Instructions to follow → Set every entry down again, unchanged, picture-free.

Records for processing →
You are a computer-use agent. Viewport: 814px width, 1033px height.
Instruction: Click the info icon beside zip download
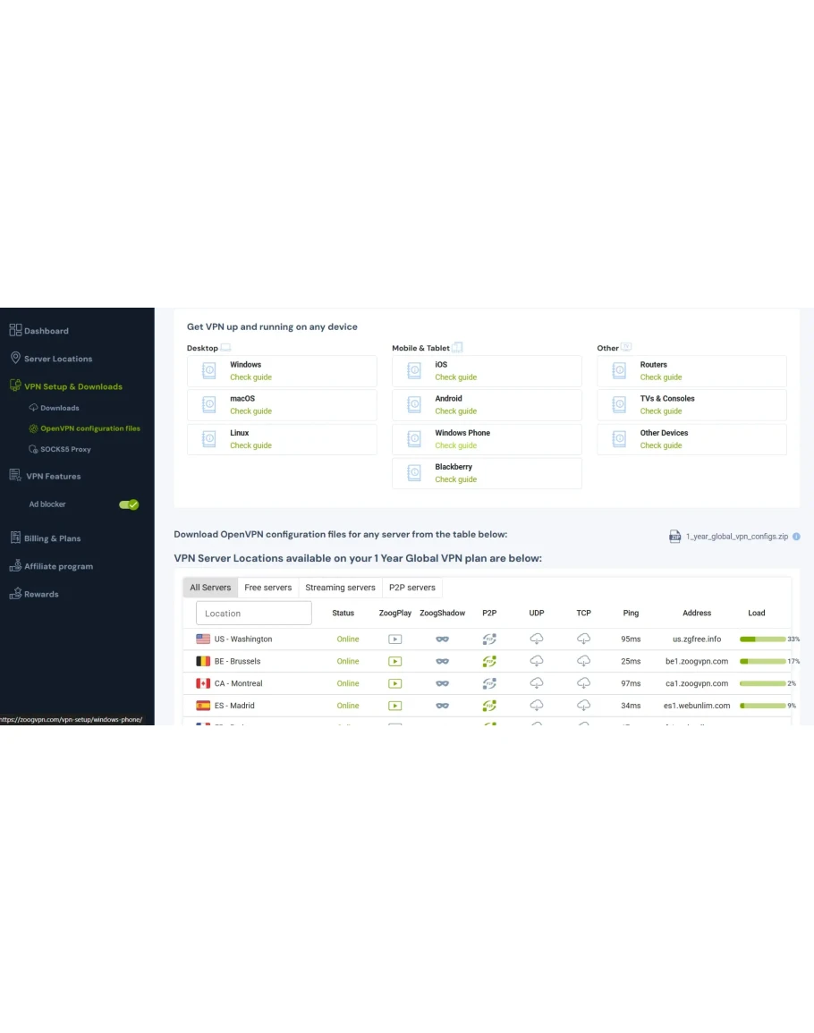[x=796, y=537]
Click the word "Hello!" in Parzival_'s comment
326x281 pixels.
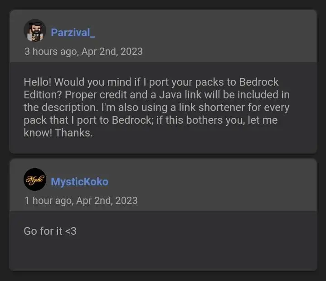click(37, 82)
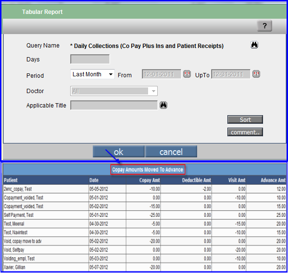Click the Applicable Title binoculars search icon

[x=163, y=105]
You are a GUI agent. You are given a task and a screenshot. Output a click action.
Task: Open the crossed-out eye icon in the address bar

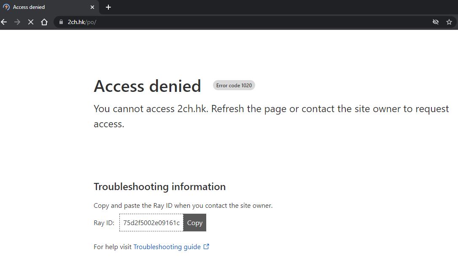[x=436, y=22]
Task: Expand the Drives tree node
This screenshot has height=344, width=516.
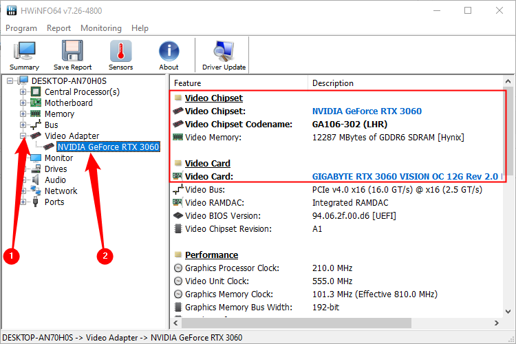Action: coord(23,169)
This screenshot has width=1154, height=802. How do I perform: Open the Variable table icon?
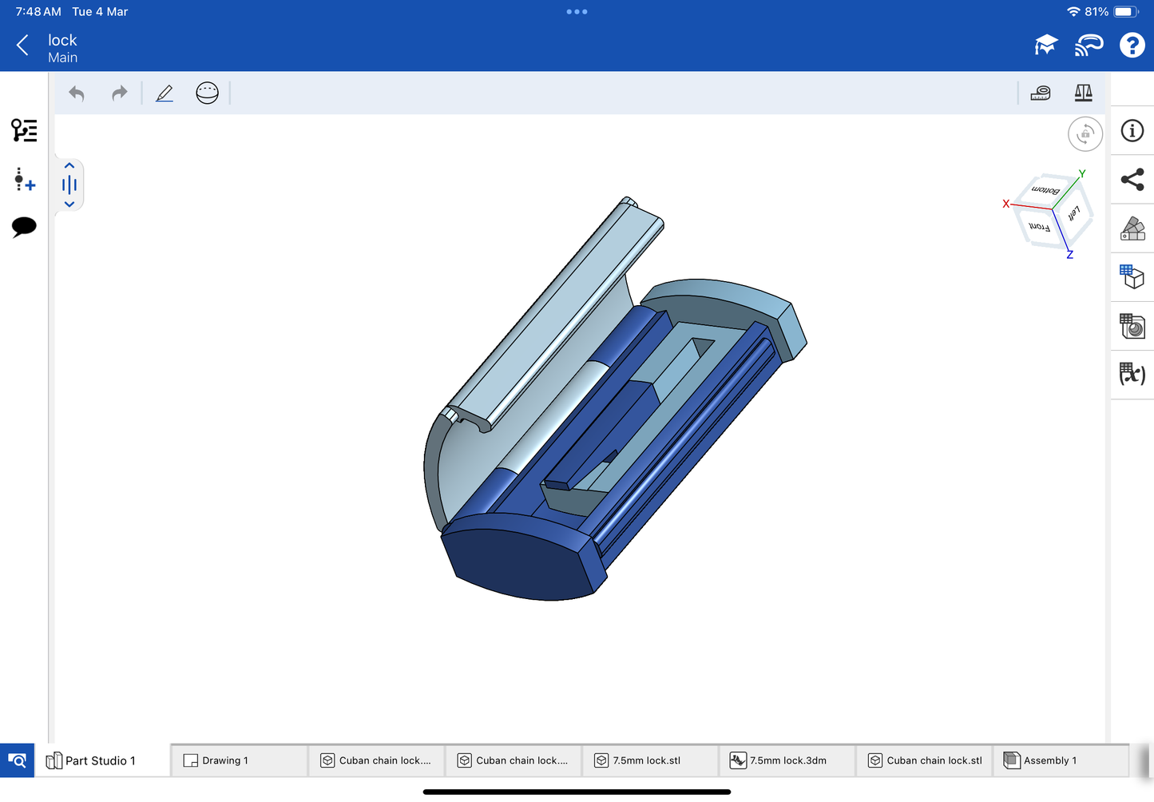pos(1132,374)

Answer →
You are a computer-use agent. Viewport: 814px width, 1033px height.
Instruction: Click the info icon beside zip download
[x=796, y=537]
Click the word "Hello!" in Parzival_'s comment
326x281 pixels.
click(37, 82)
Click the Applicable Title binoculars search icon

[x=163, y=105]
You are a GUI agent. You are given a task and a screenshot. Output a click action.
Task: Open the crossed-out eye icon in the address bar

[x=436, y=22]
Task: Expand the Drives tree node
This screenshot has height=344, width=516.
Action: coord(23,169)
This screenshot has width=1154, height=802. How do I perform: Open the Variable table icon?
pos(1132,374)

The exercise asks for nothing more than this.